_Dataset records_

::::::

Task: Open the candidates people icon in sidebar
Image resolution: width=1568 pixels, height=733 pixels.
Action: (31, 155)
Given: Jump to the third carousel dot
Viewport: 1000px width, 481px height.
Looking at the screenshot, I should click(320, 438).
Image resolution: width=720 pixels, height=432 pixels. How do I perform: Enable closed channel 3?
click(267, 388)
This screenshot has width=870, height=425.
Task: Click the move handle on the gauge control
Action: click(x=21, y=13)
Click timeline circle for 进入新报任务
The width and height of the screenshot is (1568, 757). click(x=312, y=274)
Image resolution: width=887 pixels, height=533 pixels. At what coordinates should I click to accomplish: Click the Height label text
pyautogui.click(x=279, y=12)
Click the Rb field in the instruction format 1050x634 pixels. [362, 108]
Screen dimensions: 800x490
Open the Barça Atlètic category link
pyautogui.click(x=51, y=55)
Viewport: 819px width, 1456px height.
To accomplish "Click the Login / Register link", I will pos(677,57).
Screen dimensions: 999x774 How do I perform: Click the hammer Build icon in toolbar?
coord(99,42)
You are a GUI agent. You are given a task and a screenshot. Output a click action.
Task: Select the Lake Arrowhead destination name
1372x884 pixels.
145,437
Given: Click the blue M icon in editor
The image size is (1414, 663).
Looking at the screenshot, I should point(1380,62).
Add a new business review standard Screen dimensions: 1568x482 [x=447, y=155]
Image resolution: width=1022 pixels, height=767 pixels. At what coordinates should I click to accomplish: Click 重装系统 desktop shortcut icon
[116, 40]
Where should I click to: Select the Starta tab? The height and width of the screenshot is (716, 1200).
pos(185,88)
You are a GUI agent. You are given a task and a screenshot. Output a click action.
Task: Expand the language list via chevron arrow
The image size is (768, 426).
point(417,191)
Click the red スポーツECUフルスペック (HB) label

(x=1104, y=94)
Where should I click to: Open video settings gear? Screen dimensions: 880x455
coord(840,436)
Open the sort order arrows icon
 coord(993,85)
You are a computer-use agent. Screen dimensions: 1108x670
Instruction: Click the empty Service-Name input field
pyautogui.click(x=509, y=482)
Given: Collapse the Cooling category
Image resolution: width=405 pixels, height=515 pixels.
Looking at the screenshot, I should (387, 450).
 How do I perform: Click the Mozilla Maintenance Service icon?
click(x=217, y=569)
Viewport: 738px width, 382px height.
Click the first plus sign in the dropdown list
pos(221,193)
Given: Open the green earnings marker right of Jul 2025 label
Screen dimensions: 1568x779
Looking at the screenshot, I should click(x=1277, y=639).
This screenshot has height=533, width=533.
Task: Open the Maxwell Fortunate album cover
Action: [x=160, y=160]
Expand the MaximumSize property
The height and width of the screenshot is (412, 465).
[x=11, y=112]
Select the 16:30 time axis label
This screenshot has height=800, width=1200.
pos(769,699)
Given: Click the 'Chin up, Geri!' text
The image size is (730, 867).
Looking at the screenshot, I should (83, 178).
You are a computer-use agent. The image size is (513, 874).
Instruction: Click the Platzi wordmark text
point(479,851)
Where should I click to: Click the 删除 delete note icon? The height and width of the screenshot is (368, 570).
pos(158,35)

::::::

_PROMPT_
Copy all the data. Match it exactly.

_TASK ANSWER_
Task: Open the candidates people icon in sidebar
Image resolution: width=1568 pixels, height=733 pixels.
Action: (31, 155)
Given: Jump to the third carousel dot
Viewport: 1000px width, 481px height.
Looking at the screenshot, I should click(320, 438).
Image resolution: width=720 pixels, height=432 pixels. How do I perform: Enable closed channel 3?
click(267, 388)
This screenshot has width=870, height=425.
Task: Click the move handle on the gauge control
Action: click(x=21, y=13)
Click timeline circle for 进入新报任务
The width and height of the screenshot is (1568, 757). click(x=312, y=274)
Image resolution: width=887 pixels, height=533 pixels. At what coordinates should I click to accomplish: Click the Height label text
pyautogui.click(x=279, y=12)
Click the Rb field in the instruction format 1050x634 pixels. [362, 108]
Screen dimensions: 800x490
Open the Barça Atlètic category link
pyautogui.click(x=51, y=55)
Viewport: 819px width, 1456px height.
To accomplish "Click the Login / Register link", I will pos(677,57).
Screen dimensions: 999x774 How do I perform: Click the hammer Build icon in toolbar?
coord(99,42)
You are a GUI agent. You are given a task and a screenshot. Output a click action.
Task: Select the Lake Arrowhead destination name
1372x884 pixels.
145,437
Given: Click the blue M icon in editor
The image size is (1414, 663).
Looking at the screenshot, I should point(1380,62).
Add a new business review standard Screen dimensions: 1568x482 [x=447, y=155]
Image resolution: width=1022 pixels, height=767 pixels. At what coordinates should I click to accomplish: Click 重装系统 desktop shortcut icon
[116, 40]
Where should I click to: Select the Starta tab? The height and width of the screenshot is (716, 1200).
pos(185,88)
You are a GUI agent. You are given a task and a screenshot. Output a click action.
Task: Expand the language list via chevron arrow
The image size is (768, 426).
point(417,191)
Click the red スポーツECUフルスペック (HB) label

(x=1104, y=94)
Where should I click to: Open video settings gear? Screen dimensions: 880x455
coord(840,436)
Open the sort order arrows icon
 coord(993,85)
You are a computer-use agent. Screen dimensions: 1108x670
Instruction: Click the empty Service-Name input field
pyautogui.click(x=509, y=482)
Given: Collapse the Cooling category
Image resolution: width=405 pixels, height=515 pixels.
Looking at the screenshot, I should (387, 450).
 How do I perform: Click the Mozilla Maintenance Service icon?
click(x=217, y=569)
Viewport: 738px width, 382px height.
Click the first plus sign in the dropdown list
pos(221,193)
Given: Open the green earnings marker right of Jul 2025 label
Screen dimensions: 1568x779
Looking at the screenshot, I should click(x=1277, y=639).
This screenshot has height=533, width=533.
Task: Open the Maxwell Fortunate album cover
Action: [x=160, y=160]
Expand the MaximumSize property
The height and width of the screenshot is (412, 465).
[x=11, y=112]
Select the 16:30 time axis label
This screenshot has height=800, width=1200.
pos(769,699)
Given: Click the 'Chin up, Geri!' text
The image size is (730, 867).
Looking at the screenshot, I should (83, 178).
You are a computer-use agent. The image size is (513, 874).
Instruction: Click the Platzi wordmark text
point(479,851)
Where should I click to: Click the 删除 delete note icon? The height and width of the screenshot is (368, 570).
pos(158,35)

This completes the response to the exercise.